**YOUR INSTRUCTIONS**
Copy the listing from the line that contains "USA (812, 1644)" through the line that contains "FOUNTAINE PAJOT ELBA 45 SOLD (1075, 484)", inclusive, substituting "Mystery" for "Thriller" and leaving all else unchanged.

══ THE DATA

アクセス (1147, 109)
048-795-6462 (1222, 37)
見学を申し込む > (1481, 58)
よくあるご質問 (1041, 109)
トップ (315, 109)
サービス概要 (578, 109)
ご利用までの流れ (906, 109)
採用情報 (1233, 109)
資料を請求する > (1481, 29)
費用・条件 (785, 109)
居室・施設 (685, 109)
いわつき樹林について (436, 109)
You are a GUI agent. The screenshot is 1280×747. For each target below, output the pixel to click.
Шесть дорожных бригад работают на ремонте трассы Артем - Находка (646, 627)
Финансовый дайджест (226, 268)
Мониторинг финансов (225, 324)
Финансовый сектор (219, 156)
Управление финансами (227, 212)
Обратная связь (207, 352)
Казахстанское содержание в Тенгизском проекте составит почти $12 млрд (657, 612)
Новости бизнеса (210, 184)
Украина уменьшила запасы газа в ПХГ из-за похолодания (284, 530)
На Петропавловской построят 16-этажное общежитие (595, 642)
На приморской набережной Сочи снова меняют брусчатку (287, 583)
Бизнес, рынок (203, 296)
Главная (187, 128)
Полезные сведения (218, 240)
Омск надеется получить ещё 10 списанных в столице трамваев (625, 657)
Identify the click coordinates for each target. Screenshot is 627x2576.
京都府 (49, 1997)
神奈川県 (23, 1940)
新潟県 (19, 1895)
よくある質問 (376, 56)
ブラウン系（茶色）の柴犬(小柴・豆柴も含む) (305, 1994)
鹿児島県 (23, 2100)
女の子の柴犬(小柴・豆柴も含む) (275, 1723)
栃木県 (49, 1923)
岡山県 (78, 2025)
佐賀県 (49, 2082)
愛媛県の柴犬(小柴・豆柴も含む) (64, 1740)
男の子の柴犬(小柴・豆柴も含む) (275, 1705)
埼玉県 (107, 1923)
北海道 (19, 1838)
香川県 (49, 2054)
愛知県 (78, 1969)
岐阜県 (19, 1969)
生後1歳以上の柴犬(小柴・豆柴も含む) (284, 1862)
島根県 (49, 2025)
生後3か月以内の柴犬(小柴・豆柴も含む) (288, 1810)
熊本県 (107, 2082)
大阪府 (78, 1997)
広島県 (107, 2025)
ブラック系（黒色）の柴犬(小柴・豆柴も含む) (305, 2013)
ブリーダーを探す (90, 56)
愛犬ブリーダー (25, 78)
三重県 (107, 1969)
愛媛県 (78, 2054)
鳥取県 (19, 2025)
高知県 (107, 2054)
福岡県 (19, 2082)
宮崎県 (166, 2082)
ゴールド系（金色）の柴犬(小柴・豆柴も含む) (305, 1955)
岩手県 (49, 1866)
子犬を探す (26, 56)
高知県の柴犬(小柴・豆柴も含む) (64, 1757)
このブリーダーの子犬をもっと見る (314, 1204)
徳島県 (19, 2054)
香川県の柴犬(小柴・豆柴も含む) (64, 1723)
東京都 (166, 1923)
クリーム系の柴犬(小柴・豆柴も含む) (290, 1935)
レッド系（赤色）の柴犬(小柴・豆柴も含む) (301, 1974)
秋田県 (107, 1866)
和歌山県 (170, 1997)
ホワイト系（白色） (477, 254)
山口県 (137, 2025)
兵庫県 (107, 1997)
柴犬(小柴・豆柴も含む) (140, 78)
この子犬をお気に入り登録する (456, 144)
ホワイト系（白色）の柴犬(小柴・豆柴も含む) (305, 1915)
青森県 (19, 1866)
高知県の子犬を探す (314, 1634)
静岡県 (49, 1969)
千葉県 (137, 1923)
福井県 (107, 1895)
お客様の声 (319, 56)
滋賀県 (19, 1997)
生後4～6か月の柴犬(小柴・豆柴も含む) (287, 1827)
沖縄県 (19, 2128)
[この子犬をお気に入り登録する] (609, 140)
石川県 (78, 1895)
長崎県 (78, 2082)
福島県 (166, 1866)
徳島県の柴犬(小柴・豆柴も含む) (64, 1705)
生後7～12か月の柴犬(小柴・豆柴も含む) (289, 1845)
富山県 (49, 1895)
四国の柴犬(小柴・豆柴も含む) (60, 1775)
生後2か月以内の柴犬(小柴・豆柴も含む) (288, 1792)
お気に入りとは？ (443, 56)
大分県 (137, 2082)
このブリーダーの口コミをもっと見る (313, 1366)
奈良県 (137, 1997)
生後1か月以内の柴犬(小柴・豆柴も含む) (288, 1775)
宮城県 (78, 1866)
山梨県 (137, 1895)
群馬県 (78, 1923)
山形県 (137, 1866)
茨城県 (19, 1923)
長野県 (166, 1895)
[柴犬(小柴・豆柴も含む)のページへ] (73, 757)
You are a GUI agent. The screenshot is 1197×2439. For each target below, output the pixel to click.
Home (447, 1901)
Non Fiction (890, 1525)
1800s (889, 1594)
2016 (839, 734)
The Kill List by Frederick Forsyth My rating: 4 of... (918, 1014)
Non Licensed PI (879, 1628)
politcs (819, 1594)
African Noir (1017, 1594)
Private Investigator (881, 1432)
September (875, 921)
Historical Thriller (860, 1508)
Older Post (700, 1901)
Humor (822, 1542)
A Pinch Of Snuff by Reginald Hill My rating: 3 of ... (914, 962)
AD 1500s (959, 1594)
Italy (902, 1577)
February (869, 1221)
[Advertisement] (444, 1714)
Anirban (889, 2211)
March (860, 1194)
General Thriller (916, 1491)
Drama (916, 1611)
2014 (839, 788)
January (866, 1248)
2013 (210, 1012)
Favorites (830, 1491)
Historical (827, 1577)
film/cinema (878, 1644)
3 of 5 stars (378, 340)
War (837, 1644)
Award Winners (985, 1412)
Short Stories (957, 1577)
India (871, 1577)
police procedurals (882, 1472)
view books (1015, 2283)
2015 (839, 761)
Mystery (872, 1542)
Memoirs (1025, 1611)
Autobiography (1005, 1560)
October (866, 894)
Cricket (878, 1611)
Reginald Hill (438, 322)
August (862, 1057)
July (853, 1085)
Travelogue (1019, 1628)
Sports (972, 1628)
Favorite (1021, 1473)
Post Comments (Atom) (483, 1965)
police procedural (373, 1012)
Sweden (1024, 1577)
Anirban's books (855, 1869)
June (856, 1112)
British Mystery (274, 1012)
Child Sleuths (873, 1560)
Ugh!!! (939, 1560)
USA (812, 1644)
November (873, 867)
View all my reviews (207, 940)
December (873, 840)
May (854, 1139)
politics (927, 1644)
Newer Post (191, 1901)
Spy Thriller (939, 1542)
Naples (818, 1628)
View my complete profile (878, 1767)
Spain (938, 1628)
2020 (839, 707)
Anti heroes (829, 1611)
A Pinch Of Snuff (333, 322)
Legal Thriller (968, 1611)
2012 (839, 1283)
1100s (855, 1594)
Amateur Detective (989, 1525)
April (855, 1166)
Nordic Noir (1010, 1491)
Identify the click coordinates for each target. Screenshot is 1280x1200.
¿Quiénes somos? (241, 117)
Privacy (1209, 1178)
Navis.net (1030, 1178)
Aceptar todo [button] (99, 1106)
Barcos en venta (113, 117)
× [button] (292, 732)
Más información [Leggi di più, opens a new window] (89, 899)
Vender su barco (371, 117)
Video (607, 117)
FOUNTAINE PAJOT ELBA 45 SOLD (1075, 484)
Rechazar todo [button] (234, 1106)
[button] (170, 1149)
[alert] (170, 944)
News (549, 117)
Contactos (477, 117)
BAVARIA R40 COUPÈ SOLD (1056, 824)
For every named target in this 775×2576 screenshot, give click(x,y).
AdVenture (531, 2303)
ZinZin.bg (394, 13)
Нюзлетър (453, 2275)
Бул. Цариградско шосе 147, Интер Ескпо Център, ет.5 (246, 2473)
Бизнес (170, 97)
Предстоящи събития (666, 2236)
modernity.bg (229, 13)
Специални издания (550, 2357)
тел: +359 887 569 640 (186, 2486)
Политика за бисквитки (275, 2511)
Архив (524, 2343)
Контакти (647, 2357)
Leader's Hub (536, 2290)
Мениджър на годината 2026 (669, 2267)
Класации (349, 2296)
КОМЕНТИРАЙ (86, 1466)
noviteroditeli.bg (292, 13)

════

**CORRECT OUTPUT**
USA (812, 1644)
November (873, 867)
View all my reviews (207, 940)
December (873, 840)
May (854, 1139)
politics (927, 1644)
Newer Post (191, 1901)
Spy Mystery (939, 1542)
Naples (818, 1628)
View my complete profile (878, 1767)
Spain (938, 1628)
2020 (839, 707)
Anti heroes (829, 1611)
A Pinch Of Snuff (333, 322)
Legal Mystery (968, 1611)
2012 (839, 1283)
1100s (855, 1594)
Amateur Detective (989, 1525)
April (855, 1166)
Nordic Noir (1010, 1491)
Identify the click coordinates for each target. Screenshot is 1280x1200.
¿Quiénes somos? (241, 117)
Privacy (1209, 1178)
Navis.net (1030, 1178)
Aceptar todo [button] (99, 1106)
Barcos en venta (113, 117)
× [button] (292, 732)
Más información [Leggi di più, opens a new window] (89, 899)
Vender su barco (371, 117)
Video (607, 117)
FOUNTAINE PAJOT ELBA 45 SOLD (1075, 484)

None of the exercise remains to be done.